A Cold, Wet Spring Leaves Farmers Scrambling to Make Insurance Deadline

NORTHEAST MISSISSIPPI (WCBI) – We’ve finally seen warm weather and clear skies, and it’s a sight for sore eyes for our farmers and the corn crop.

Corn has one of the longest growing seasons, and the weather we’ve had in March and April has prevented much of that corn from being planted.

“It’s just been a wet, cold spring,” said Calhoun County farmer and District 5 Supervisor, Tony Morgan.

Now that it’s warmed up, farmers are taking to the fields to get their corn planted as fast as possible.

If they don’t get it planted in time, they might miss the deadline for their crop insurance.

“Farmers have a deadline associated with insurance, crop insurance, for planting different crops that they grow,” said MSU Extension Corn Specialist, Dr. Erick Larson.

For the northern counties in our area, the cutoff is May 10th, but Larson tells us counties to the south have missed it.

It was April 25th.

“That’s dates when historically yields will begin to decline after that time period and productivity may suffer,” said Larson.

Larson says the corn at MSU’s North Farm was planted on April 13, two weeks before the deadline, but because of the weather we’ve had this year the corn is not as big as he’d like it to be.

“This year we’ve had extremely wet, rainy, and cool growing conditions since March when we like to begin planting corn and extending through the month of April,” said Larson.

In Calhoun County, Morgan, plants corn along with other crops but says he won’t be planting as much corn as he normally does.

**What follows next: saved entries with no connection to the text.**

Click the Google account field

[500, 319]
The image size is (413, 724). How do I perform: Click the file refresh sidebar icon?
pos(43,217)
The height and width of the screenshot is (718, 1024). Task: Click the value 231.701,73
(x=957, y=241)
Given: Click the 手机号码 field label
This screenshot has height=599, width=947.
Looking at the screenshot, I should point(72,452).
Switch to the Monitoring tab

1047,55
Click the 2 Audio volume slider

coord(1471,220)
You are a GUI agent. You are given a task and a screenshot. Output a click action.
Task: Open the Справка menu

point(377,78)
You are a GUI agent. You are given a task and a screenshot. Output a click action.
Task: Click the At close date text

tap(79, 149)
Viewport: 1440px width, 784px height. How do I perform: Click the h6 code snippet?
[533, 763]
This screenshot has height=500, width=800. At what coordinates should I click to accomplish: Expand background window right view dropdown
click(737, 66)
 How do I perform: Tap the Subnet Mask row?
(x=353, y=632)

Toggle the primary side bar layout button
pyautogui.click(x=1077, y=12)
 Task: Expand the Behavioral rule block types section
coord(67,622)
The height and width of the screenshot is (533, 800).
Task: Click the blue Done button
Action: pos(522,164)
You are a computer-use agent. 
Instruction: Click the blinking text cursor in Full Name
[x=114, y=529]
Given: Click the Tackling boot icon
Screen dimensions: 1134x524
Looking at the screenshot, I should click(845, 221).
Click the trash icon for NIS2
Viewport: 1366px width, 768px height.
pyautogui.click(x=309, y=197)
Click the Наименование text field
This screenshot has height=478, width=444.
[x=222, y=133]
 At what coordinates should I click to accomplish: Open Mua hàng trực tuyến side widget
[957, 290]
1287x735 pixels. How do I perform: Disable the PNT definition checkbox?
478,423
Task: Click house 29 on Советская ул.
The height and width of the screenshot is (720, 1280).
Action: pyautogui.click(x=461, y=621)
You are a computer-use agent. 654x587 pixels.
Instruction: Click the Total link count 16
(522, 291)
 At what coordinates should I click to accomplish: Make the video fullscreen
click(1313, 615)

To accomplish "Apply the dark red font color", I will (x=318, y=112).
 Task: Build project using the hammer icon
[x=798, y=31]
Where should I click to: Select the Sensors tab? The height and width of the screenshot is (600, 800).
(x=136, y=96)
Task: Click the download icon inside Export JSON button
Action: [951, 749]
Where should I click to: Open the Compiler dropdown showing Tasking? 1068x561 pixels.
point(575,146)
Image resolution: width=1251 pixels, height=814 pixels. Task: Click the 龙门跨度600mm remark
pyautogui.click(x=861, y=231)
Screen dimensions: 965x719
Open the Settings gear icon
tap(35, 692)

“I did get probably 3/4 of the corn I wanted to plant. I done started planting beans,” said Morgan. “I didn’t want to take a risk on planting a bunch of late corn, have it dry in July and August when it’s trying to make.”

“The corn acreage will probably decline somewhat because of the farmers weren’t able to plant their intentions that they wanted to because of the environmental conditions,” said Larson.

Morgan did say he’s already planted some corn, but situations like this are what farmings all about, working around the weather.

“Weather plays a part of everything we do. You know, we’re just gamblers,” he said with a laugh.

For those who missed the April 25th date, there’s about a two week extension on that insurance coverage, but you’ll only get partial coverage.